**Materials provided:**
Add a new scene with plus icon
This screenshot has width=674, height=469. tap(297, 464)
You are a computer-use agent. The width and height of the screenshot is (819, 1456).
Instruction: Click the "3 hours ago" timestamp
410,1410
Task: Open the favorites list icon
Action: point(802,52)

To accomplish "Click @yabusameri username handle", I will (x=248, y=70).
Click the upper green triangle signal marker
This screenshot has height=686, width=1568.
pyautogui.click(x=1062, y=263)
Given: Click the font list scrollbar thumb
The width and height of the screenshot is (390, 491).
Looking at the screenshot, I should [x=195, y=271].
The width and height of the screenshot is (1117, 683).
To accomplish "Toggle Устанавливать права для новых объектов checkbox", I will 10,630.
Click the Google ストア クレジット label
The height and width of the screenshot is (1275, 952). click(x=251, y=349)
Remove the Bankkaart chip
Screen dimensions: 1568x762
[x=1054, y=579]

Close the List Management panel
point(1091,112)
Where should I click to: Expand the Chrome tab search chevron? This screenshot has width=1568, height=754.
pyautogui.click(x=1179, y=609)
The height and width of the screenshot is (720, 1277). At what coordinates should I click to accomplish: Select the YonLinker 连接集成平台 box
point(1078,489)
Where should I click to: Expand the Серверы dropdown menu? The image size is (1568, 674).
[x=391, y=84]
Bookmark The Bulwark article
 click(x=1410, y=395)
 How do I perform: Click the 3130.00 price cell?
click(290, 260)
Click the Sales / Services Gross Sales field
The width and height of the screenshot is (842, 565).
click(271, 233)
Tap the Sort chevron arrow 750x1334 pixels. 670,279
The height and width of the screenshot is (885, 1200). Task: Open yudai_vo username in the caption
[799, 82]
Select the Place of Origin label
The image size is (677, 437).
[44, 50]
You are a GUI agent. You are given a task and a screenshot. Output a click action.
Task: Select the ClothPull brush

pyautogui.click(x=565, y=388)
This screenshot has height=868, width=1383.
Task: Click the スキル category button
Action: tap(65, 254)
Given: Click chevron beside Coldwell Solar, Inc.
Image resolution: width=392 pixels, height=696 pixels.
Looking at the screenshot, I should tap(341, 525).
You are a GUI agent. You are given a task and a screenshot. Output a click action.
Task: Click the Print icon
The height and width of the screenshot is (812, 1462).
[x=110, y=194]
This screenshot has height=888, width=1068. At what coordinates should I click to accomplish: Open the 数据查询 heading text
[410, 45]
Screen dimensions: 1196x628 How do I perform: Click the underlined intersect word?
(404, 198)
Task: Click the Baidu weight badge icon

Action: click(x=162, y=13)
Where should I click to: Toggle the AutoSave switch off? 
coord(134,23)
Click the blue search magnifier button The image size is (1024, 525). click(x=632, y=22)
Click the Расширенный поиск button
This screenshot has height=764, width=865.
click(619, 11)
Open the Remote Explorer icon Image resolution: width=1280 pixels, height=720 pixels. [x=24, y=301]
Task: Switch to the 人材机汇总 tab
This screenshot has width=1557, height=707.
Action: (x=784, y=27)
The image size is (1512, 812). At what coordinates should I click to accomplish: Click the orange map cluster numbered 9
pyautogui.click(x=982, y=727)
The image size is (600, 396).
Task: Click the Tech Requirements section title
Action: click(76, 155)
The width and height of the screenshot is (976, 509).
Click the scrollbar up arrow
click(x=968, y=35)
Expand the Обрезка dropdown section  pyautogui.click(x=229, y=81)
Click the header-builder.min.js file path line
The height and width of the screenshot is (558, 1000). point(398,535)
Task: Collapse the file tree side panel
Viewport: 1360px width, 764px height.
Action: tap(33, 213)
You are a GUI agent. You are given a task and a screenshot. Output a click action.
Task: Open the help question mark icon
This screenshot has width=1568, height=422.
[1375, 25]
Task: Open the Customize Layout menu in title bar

**What the task asks:**
Output the full listing without altering anything.

**Exercise answer:**
Add a new scene with plus icon
This screenshot has width=674, height=469. tap(297, 464)
You are a computer-use agent. The width and height of the screenshot is (819, 1456).
Instruction: Click the "3 hours ago" timestamp
410,1410
Task: Open the favorites list icon
Action: point(802,52)

To accomplish "Click @yabusameri username handle", I will (x=248, y=70).
Click the upper green triangle signal marker
This screenshot has height=686, width=1568.
pyautogui.click(x=1062, y=263)
Given: Click the font list scrollbar thumb
The width and height of the screenshot is (390, 491).
Looking at the screenshot, I should [x=195, y=271].
The width and height of the screenshot is (1117, 683).
To accomplish "Toggle Устанавливать права для новых объектов checkbox", I will 10,630.
Click the Google ストア クレジット label
The height and width of the screenshot is (1275, 952). click(x=251, y=349)
Remove the Bankkaart chip
Screen dimensions: 1568x762
[x=1054, y=579]

Close the List Management panel
point(1091,112)
Where should I click to: Expand the Chrome tab search chevron? This screenshot has width=1568, height=754.
pyautogui.click(x=1179, y=609)
The height and width of the screenshot is (720, 1277). At what coordinates should I click to accomplish: Select the YonLinker 连接集成平台 box
point(1078,489)
Where should I click to: Expand the Серверы dropdown menu? The image size is (1568, 674).
[x=391, y=84]
Bookmark The Bulwark article
 click(x=1410, y=395)
 How do I perform: Click the 3130.00 price cell?
click(290, 260)
Click the Sales / Services Gross Sales field
The width and height of the screenshot is (842, 565).
click(271, 233)
Tap the Sort chevron arrow 750x1334 pixels. 670,279
The height and width of the screenshot is (885, 1200). Task: Open yudai_vo username in the caption
[799, 82]
Select the Place of Origin label
The image size is (677, 437).
[44, 50]
You are a GUI agent. You are given a task and a screenshot. Output a click action.
Task: Select the ClothPull brush

pyautogui.click(x=565, y=388)
This screenshot has height=868, width=1383.
Task: Click the スキル category button
Action: tap(65, 254)
Given: Click chevron beside Coldwell Solar, Inc.
Image resolution: width=392 pixels, height=696 pixels.
Looking at the screenshot, I should tap(341, 525).
You are a GUI agent. You are given a task and a screenshot. Output a click action.
Task: Click the Print icon
The height and width of the screenshot is (812, 1462).
[x=110, y=194]
This screenshot has height=888, width=1068. At what coordinates should I click to accomplish: Open the 数据查询 heading text
[410, 45]
Screen dimensions: 1196x628 How do I perform: Click the underlined intersect word?
(404, 198)
Task: Click the Baidu weight badge icon

Action: click(x=162, y=13)
Where should I click to: Toggle the AutoSave switch off? 
coord(134,23)
Click the blue search magnifier button The image size is (1024, 525). click(x=632, y=22)
Click the Расширенный поиск button
This screenshot has height=764, width=865.
click(619, 11)
Open the Remote Explorer icon Image resolution: width=1280 pixels, height=720 pixels. [x=24, y=301]
Task: Switch to the 人材机汇总 tab
This screenshot has width=1557, height=707.
Action: (x=784, y=27)
The image size is (1512, 812). At what coordinates should I click to accomplish: Click the orange map cluster numbered 9
pyautogui.click(x=982, y=727)
The image size is (600, 396).
Task: Click the Tech Requirements section title
Action: click(76, 155)
The width and height of the screenshot is (976, 509).
Click the scrollbar up arrow
click(x=968, y=35)
Expand the Обрезка dropdown section  pyautogui.click(x=229, y=81)
Click the header-builder.min.js file path line
The height and width of the screenshot is (558, 1000). point(398,535)
Task: Collapse the file tree side panel
Viewport: 1360px width, 764px height.
Action: tap(33, 213)
You are a GUI agent. You are given a task and a screenshot. Output a click action.
Task: Open the help question mark icon
This screenshot has width=1568, height=422.
[1375, 25]
Task: Open the Customize Layout menu in title bar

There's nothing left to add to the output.